• [DATA SECTION]
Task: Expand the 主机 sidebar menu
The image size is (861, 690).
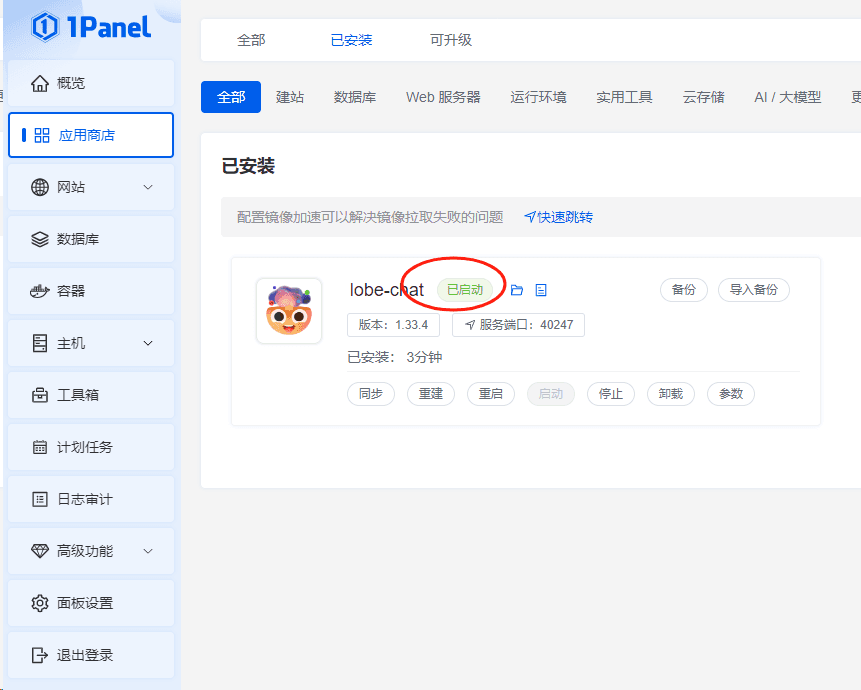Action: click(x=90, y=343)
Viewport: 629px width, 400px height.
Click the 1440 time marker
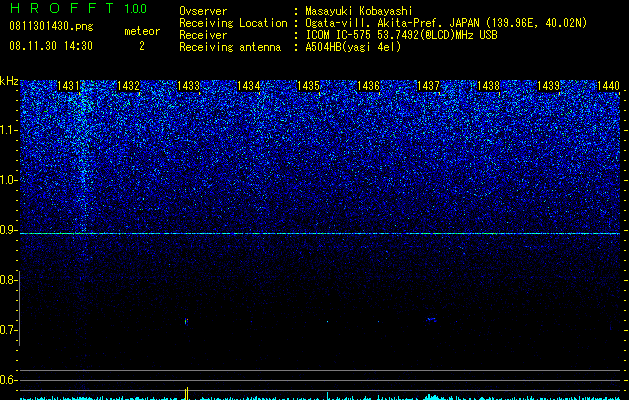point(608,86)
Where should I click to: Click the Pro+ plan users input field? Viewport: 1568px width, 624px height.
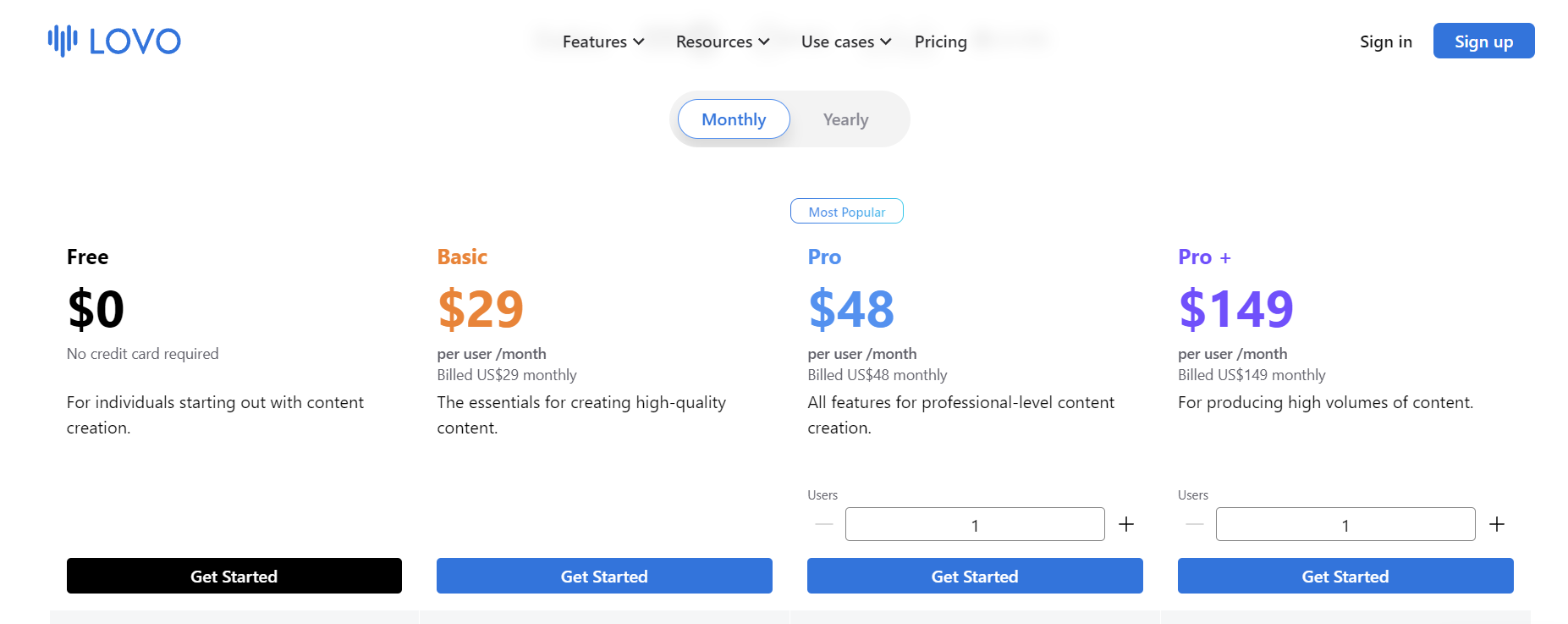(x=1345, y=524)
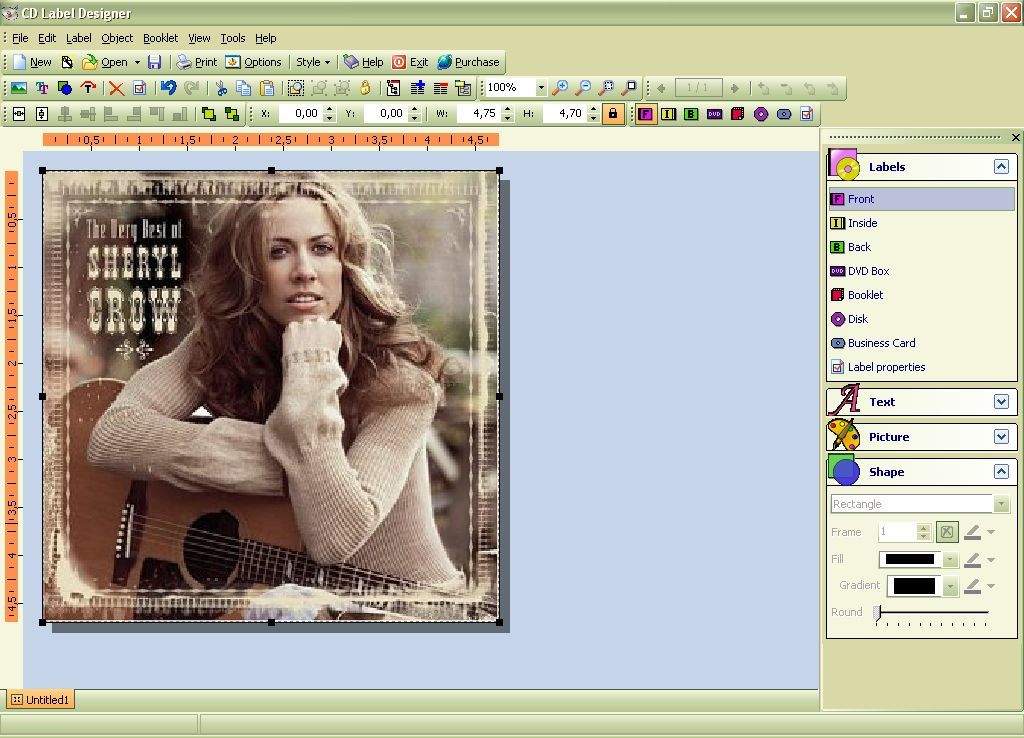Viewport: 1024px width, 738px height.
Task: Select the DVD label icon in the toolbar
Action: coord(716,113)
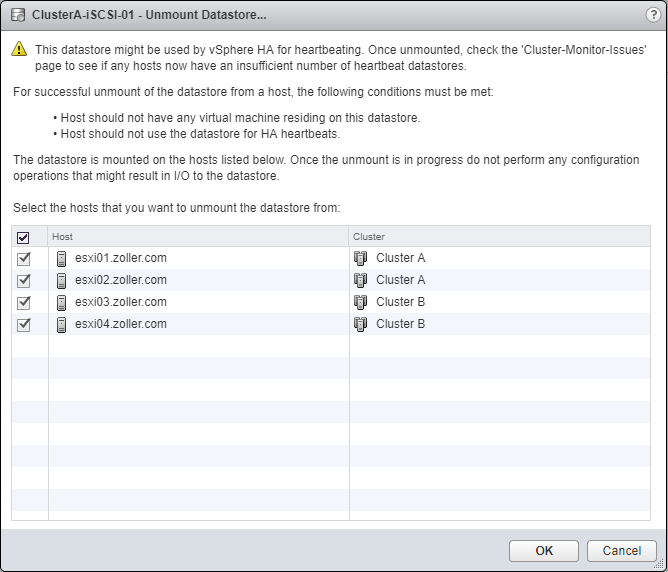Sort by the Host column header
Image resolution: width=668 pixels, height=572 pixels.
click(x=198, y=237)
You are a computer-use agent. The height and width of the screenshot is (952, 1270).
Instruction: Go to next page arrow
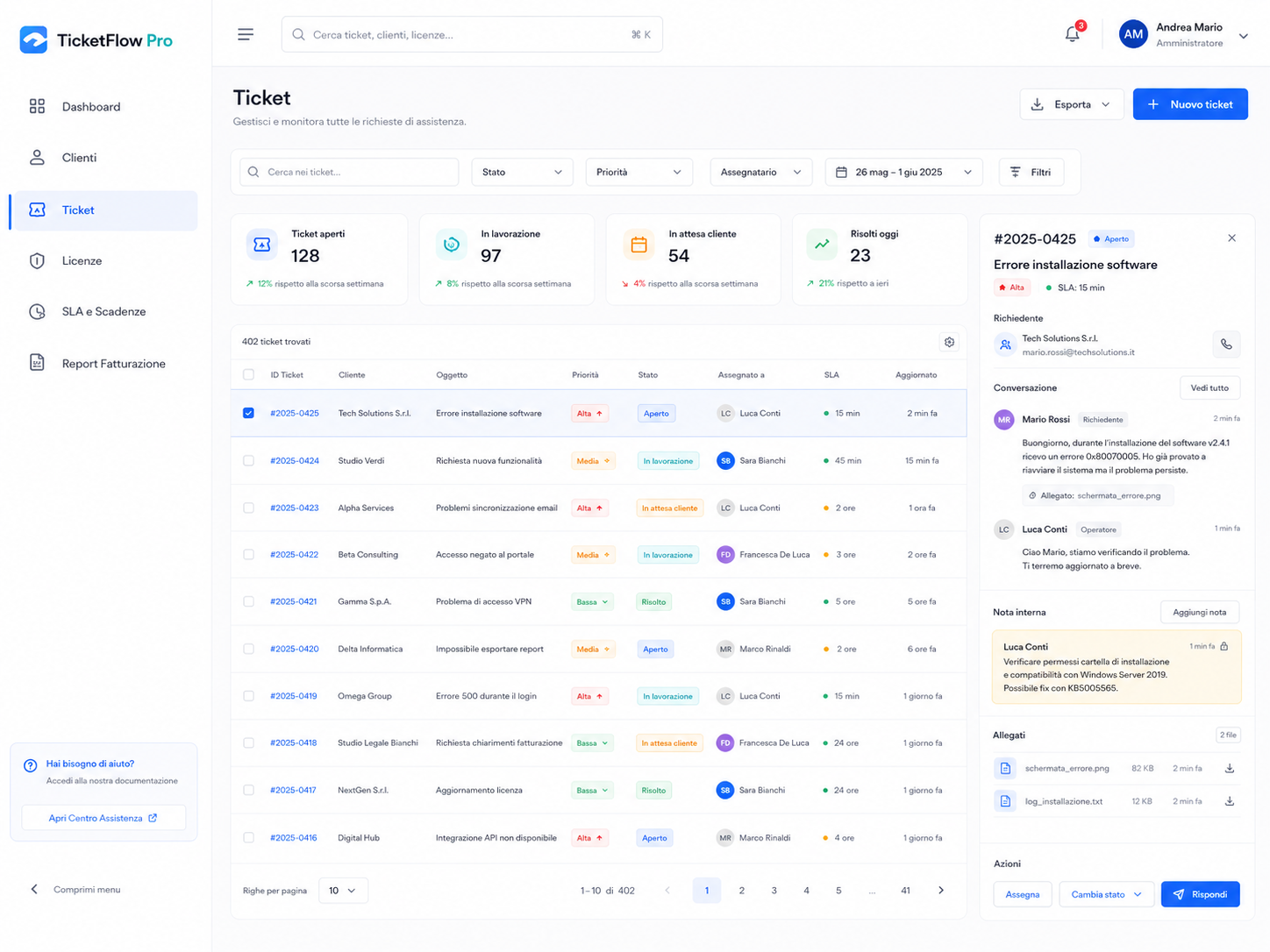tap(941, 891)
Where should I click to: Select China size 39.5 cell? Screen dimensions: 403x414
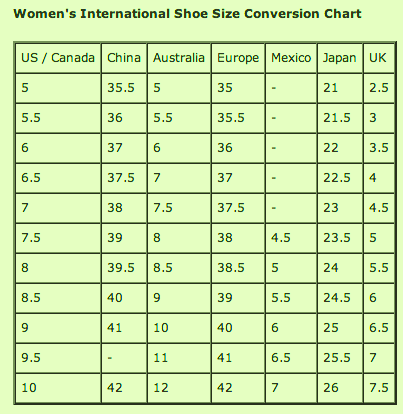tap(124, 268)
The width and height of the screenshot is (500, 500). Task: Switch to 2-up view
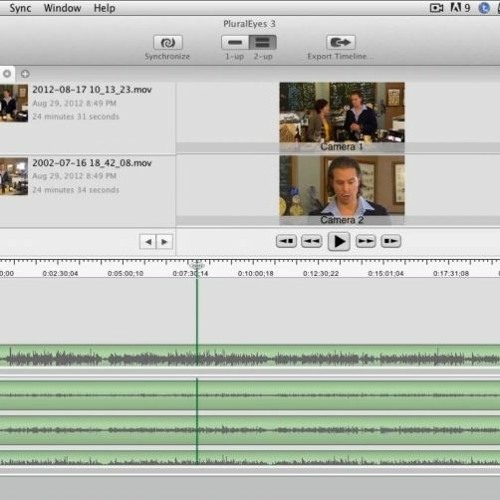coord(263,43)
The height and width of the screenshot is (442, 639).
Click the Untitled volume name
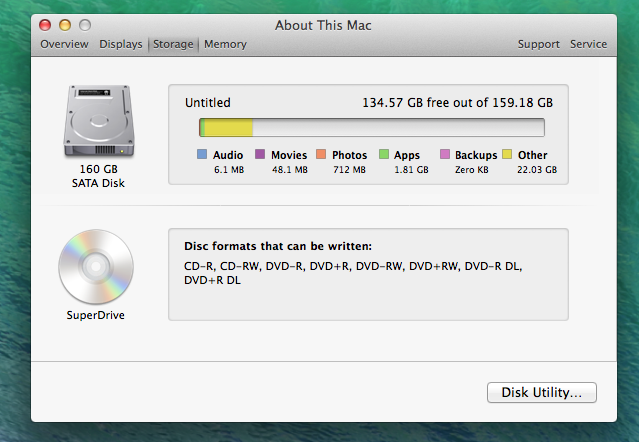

• [TASK REQUIREMENTS] Make an exact copy of the records shown above, without the pictures.

• [WRITTEN ANSWER]
Task: Expand the 主机 sidebar menu
The image size is (861, 690).
Action: click(x=90, y=343)
Viewport: 629px width, 400px height.
Click the 1440 time marker
point(608,86)
Where should I click to: Click the Pro+ plan users input field? Viewport: 1568px width, 624px height.
(x=1345, y=524)
Viewport: 1024px width, 738px height.
Task: Select the DVD label icon in the toolbar
Action: coord(716,113)
Sort by the Host column header
Image resolution: width=668 pixels, height=572 pixels.
click(x=198, y=237)
You are a computer-use agent. The height and width of the screenshot is (952, 1270).
Instruction: Go to next page arrow
tap(941, 891)
Where should I click to: Select China size 39.5 cell? Screen dimensions: 403x414
tap(124, 268)
The width and height of the screenshot is (500, 500). Task: Switch to 2-up view
coord(263,43)
The height and width of the screenshot is (442, 639).
Click the Untitled volume name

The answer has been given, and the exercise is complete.